> [WRITTEN PROBLEM]: Rewrite the stretch from the line containing "At what coordinates" through the end of the rows, replacing "zoom" with "magnify" and keeping everything else the same.

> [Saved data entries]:
···

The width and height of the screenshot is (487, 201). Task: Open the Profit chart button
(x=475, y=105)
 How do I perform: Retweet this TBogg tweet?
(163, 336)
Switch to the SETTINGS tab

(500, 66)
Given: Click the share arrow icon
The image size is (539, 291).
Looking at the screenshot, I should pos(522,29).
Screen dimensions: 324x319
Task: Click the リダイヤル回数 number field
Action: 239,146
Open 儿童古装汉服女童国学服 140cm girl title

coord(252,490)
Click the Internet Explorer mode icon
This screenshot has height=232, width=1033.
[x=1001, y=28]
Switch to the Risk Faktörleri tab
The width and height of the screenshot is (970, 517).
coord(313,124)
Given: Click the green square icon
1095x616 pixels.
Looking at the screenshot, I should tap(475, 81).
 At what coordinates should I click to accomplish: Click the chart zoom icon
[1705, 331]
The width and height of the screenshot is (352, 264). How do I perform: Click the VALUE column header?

···

> [OUTPUT]:
 At what coordinates should I click to accomplish: Click the chart magnify icon
[1705, 331]
The width and height of the screenshot is (352, 264). How do I perform: Click the VALUE column header?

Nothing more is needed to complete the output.